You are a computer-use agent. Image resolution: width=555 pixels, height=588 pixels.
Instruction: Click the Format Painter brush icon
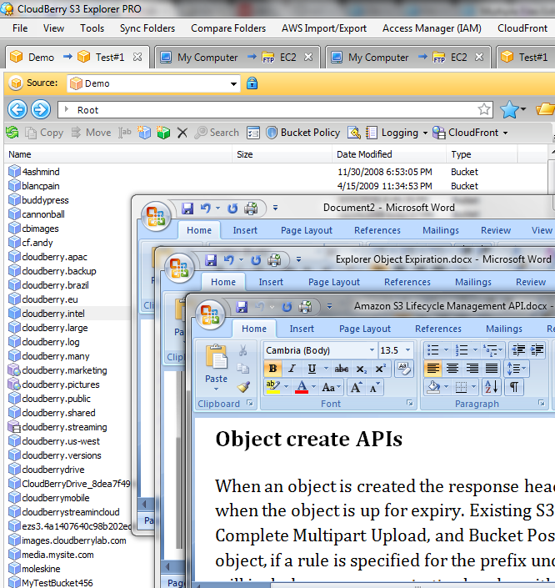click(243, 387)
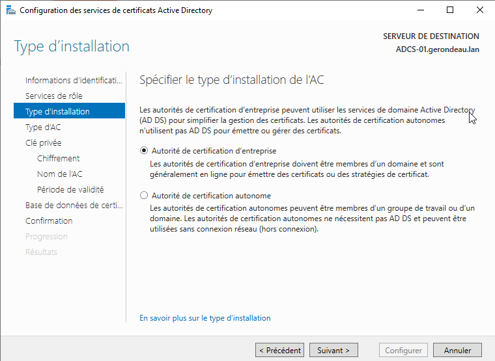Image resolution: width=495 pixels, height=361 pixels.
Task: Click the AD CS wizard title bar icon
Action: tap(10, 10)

...

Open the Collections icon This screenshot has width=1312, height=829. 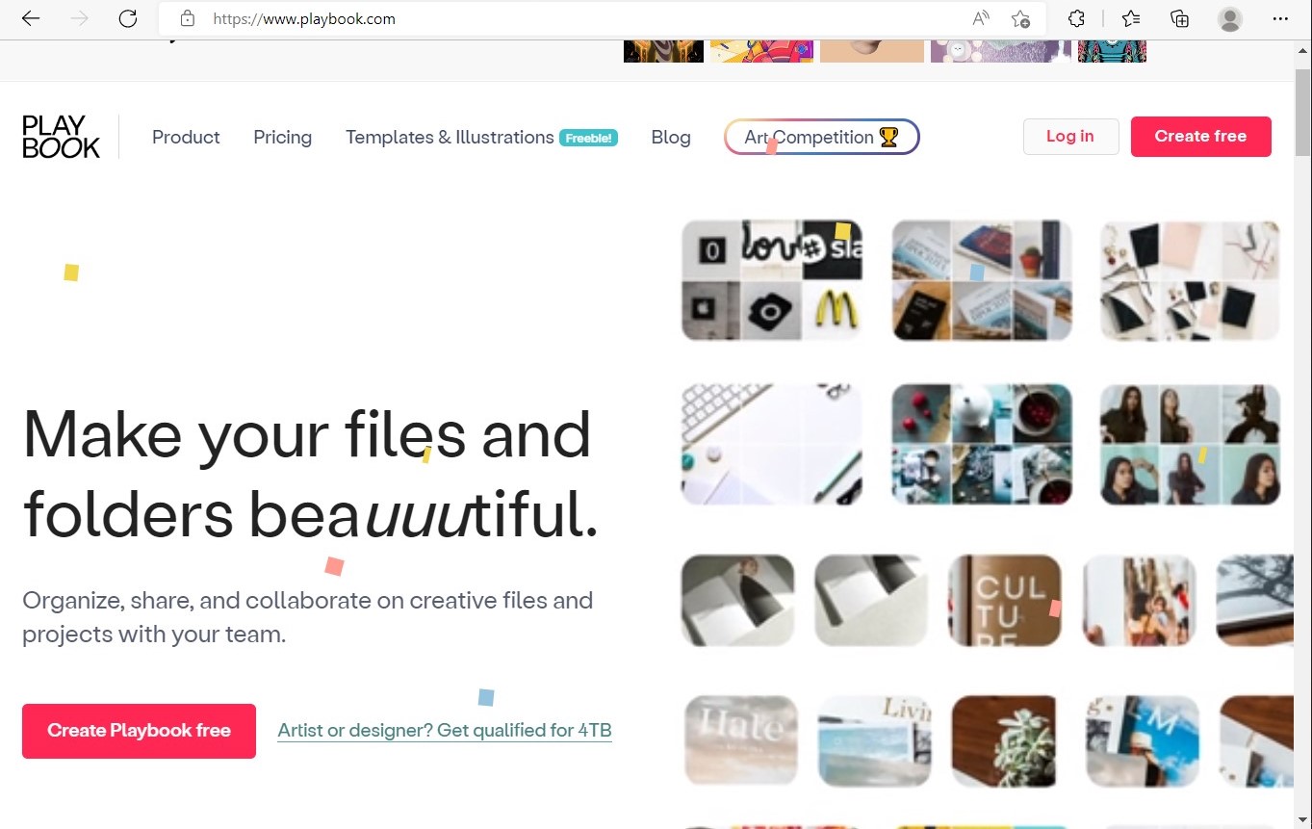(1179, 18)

• GIVEN TASK:
Duplicate the part of the listing that opens with the line containing "You are a computer-use" and closes with the line containing "Action: tap(10, 10)", including both of those lines. Leave the pictures out of your copy.

• WORKED ANSWER:
You are a computer-use agent. Image resolution: width=555 pixels, height=588 pixels.
Instruction: Click the Format Painter brush icon
click(243, 387)
Image resolution: width=495 pixels, height=361 pixels.
Task: Click the AD CS wizard title bar icon
Action: tap(10, 10)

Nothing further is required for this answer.